Task brief -
Please swap "screenshot" for "image" in the part of the rows that opens with the line containing "is (1287, 1006)." and runs through the last row, and give only that part back with everything else unchanged. Leave the pictures out.

Listed entries -

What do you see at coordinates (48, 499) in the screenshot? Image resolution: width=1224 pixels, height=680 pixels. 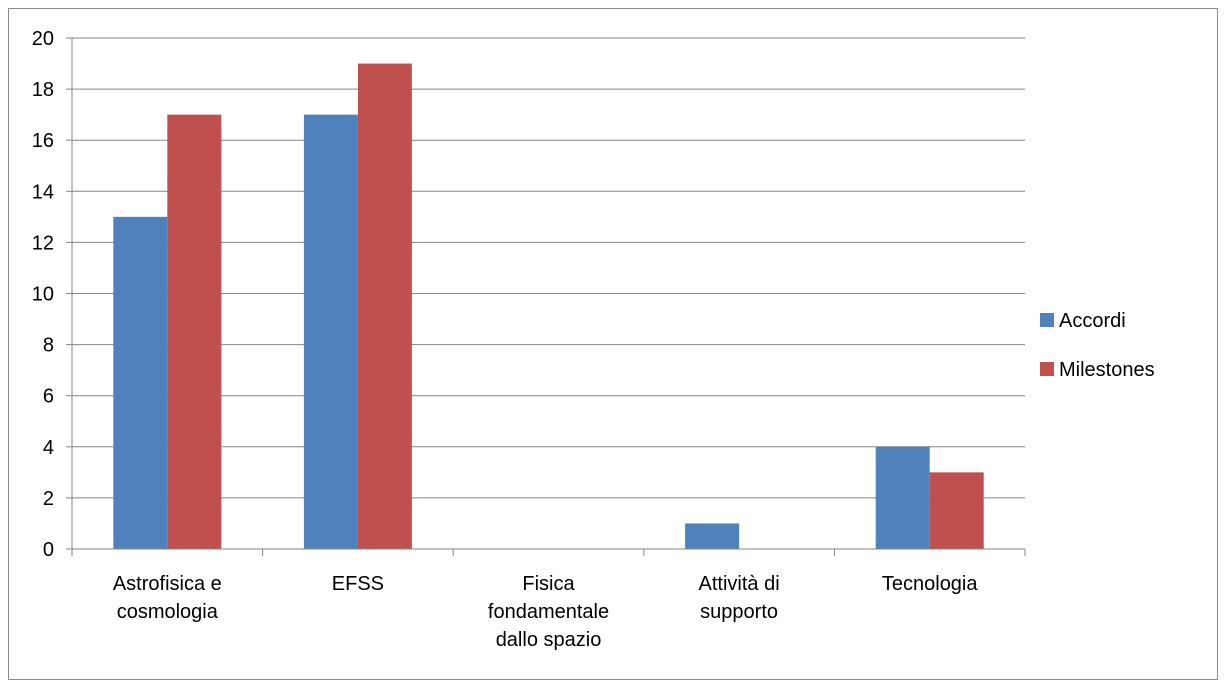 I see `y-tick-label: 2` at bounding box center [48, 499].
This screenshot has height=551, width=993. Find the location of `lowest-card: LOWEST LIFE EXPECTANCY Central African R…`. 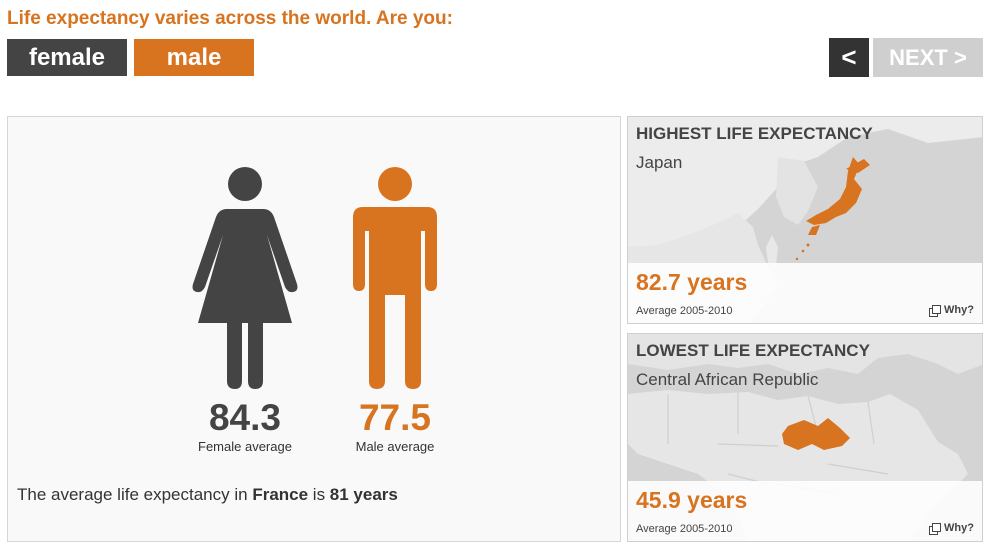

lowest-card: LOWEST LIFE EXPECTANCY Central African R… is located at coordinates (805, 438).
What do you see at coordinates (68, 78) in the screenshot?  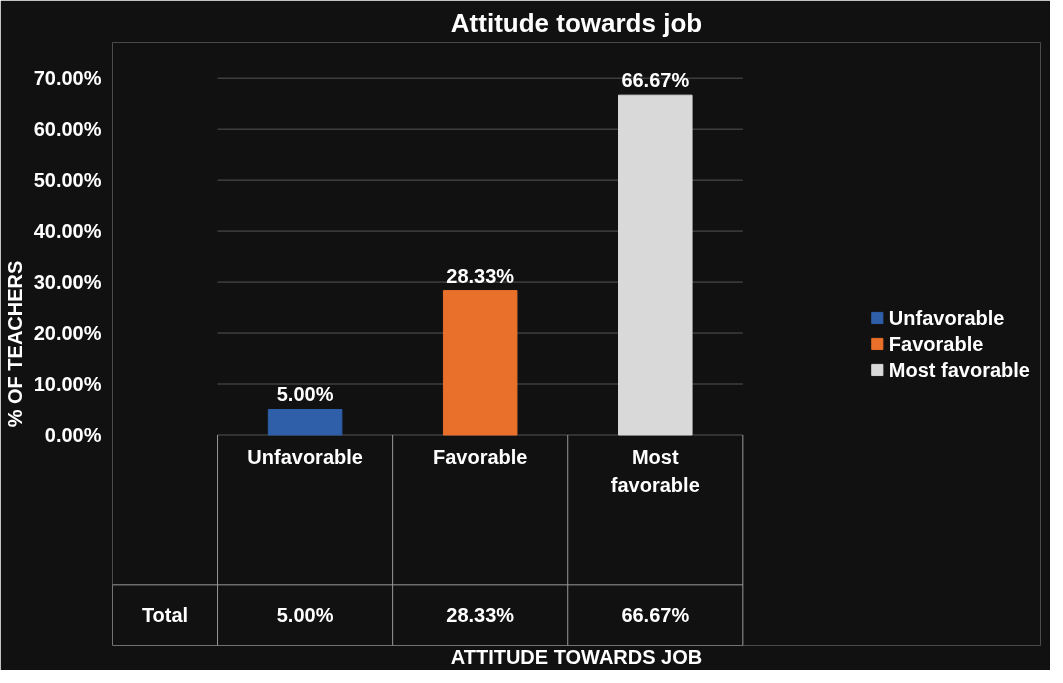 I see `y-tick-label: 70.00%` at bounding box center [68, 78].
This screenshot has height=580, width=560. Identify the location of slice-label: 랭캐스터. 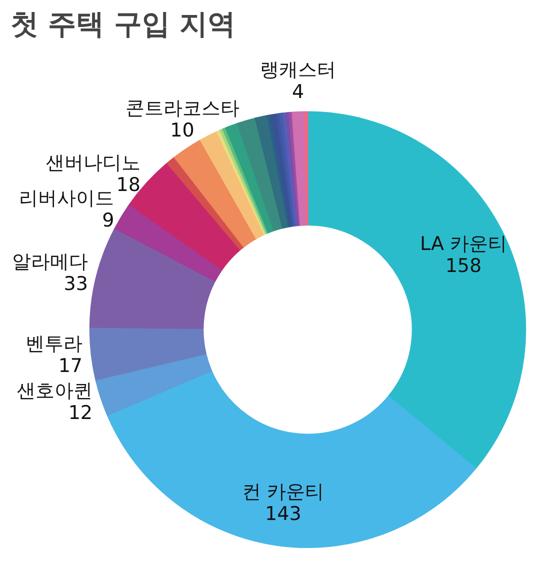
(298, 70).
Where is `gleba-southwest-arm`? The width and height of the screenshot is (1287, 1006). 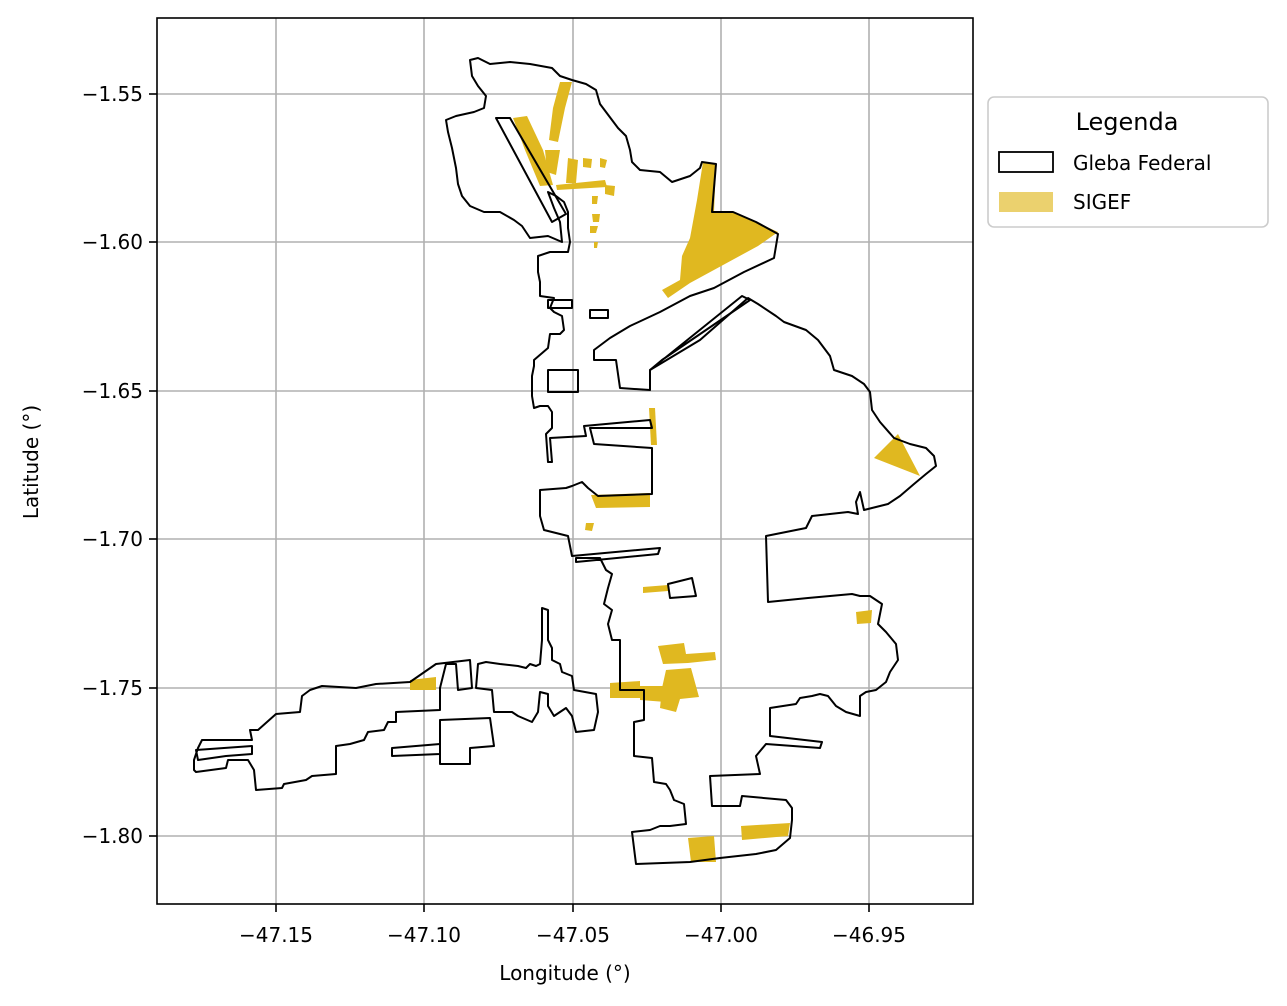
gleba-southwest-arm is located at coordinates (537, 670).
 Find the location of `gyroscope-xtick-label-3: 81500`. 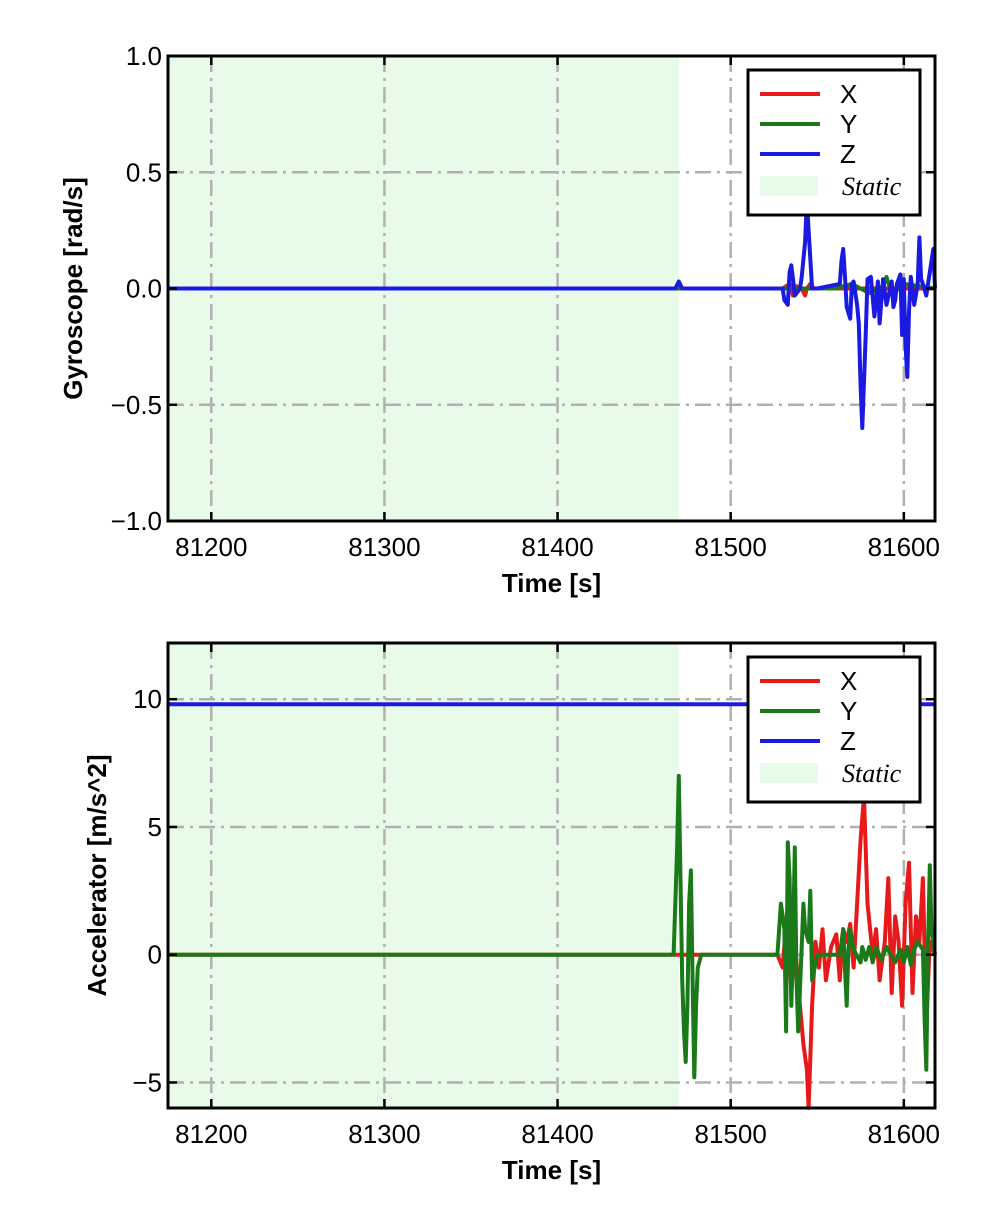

Finished task -
Where is `gleba-southwest-arm`? The width and height of the image is (1287, 1006). 
gleba-southwest-arm is located at coordinates (537, 670).
 Find the location of `gyroscope-xtick-label-3: 81500`. 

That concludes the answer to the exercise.